In order to ensure comparability, the input data and the training conditions were standardized in the experimental setups for each model. This also included preparation of the text resources from the chosen datasets, such as cleaning and tokenization. In the case of multilingual datasets, certain rules regarding tokenization were followed in order to suit other languages.

Each word embedding model was fitted to data trained on the respective corpus using standard settings. In the case of BERT, GPT-2, and T5 models, we applied their pre-trained versions and adjusted them on the specific datasets to achieve better outcomes.

Hyperparameters, including but not limited to learning rate, batch size, and the number of training epochs, were thoroughly tuned for each model so as to improve performance. Various metrics were employed to assess model performance.

  1. Accuracy is the ratio of the total number of correct predictions made out of the total population of predictions by the model, and this has been reported in most text classification tasks of the system performance.

  2. The F1 score, which is the mean of recall and precisión, is very applicable to problems with skewed classes because it helps to strike a chord between the positives retrieved and instances that are required.

By employing these metrics, we can effectively compare the efficiency of different word embedding methods. This approach enables us to evaluate not only how accurately the models predict or classify data but also how well they generalize across various tasks and datasets.

Furthermore, modern benchmarks like MMLU, XNLI, and SQuAD enable a robust evaluation framework by incorporating diverse tasks and languages, ensuring that the models are assessed under realistic conditions.

Analyzing performance across these datasets and metrics provides insights into the strengths and weaknesses of each embedding method, ultimately contributing to ongoing advancements in natural language processing.

7 Discussion

In this section, we reflect on the findings regarding matrix factorization and neural network methods for generating embeddings, particularly in the context of natural language processing and recommendation systems.

7.1 Matrix Factorization Methods vs. Neural Network Methods

Matrix factorization is a method that breaks a given Matrix into parts in such a way that a lower-dimensional representation of it is produced. A well-known instance of this is seen in collaborative filtering, where the user-item matrix is broken into user and item latent feature matrices A and B correspondingly.

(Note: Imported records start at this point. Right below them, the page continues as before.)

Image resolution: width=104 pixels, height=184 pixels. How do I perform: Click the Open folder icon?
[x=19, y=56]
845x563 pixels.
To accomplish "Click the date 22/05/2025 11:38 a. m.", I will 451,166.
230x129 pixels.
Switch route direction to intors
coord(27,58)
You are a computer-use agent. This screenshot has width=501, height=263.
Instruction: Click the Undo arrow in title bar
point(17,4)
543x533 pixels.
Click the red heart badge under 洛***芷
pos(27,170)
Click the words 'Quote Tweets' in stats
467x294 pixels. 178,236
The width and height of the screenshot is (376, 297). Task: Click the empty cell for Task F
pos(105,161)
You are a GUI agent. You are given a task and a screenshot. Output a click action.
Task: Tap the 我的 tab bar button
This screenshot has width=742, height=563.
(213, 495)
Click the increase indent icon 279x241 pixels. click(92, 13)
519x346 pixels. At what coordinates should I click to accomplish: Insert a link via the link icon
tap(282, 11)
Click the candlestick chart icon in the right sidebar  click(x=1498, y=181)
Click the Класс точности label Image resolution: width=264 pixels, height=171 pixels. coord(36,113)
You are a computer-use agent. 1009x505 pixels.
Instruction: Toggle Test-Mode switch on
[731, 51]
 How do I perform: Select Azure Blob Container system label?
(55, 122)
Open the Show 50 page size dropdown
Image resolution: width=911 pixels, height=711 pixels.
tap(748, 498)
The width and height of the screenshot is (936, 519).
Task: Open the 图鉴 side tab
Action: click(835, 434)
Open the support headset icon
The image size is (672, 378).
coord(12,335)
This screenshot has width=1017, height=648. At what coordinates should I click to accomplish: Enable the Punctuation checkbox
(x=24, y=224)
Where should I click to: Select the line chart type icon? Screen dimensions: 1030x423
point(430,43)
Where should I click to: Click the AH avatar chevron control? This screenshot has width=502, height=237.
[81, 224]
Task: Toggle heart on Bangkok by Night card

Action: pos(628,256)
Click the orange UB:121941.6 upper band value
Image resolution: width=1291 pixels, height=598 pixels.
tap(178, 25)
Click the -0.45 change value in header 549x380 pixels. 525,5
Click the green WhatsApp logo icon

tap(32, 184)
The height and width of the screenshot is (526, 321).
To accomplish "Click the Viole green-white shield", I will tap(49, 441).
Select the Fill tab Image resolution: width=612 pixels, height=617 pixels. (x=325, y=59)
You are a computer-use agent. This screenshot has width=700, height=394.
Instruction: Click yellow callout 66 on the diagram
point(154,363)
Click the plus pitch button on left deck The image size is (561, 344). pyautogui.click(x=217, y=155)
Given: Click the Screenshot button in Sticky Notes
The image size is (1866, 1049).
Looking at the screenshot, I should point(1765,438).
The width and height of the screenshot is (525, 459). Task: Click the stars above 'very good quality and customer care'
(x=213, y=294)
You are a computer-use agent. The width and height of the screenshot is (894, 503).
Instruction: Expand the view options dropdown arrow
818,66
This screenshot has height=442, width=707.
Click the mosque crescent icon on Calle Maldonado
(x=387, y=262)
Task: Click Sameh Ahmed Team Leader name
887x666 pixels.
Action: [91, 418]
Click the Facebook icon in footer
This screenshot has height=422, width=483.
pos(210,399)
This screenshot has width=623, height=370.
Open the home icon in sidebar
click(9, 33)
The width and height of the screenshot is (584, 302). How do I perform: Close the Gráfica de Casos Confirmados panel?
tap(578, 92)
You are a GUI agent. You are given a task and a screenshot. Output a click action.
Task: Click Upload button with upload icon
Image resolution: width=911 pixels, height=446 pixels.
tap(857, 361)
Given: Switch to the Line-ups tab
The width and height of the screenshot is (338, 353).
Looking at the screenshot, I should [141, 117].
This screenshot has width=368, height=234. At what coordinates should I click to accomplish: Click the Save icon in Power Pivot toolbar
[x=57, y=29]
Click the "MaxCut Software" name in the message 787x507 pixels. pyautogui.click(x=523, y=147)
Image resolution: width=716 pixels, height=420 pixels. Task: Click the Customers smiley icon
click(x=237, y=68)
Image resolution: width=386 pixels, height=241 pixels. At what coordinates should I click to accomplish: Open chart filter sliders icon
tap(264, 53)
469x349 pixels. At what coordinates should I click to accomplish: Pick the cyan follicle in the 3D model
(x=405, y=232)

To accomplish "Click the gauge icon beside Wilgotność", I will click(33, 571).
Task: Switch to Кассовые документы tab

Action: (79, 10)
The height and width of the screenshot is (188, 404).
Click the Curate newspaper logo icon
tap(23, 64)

Thus, within this class, there are numerous known factorization techniques, which include Singular Value Decomposition (SVD) as it shrinks a high dimensional data but retains important information; Non-negative Matrix Factorization (NMF) as it is suitable for applications where it makes sense to constraint vendors’ factors to positive values; and Probabilistic Matrix Factorization (PMF) which means addition of a probabilistic approach to the process of the factorization for the purpose of improving its robustness.

Matrix factorization offers numerous benefits to users. They are easy to apply and understand which allows for their use in many situations. Also, they can be performed on very large and sparse interaction patterns very well. Further, they seem to have the best performance when dealing with the cold start problem especially when the new item/user has very few or no data at all.

This is achieved by tapping into the hidden factors from the simple product metrics present in the implemented system. That being said, it is not without weaknesses that matrix factorization has come. Most of them will be based around data which leads to a problem of linearity which does not explain more creative and complex data. Without a deeper description of temporal or contextual information, there is the possibility that these procedures are not going to be entirely effective in any problem where these aspects are critical. It is likely to perform poorly in problems where it is necessary to appreciate an even higher level of meaning than carried different perspectives. On the other hand, there are differences, especially in the use of thin portions of these matrices because convolution neural networks and neural network structures such as fast hidden units enable horizontal problems to be addressed more effectively. They are also made up of several layers used for feature extraction and classification analysis ready via softwares in CNN.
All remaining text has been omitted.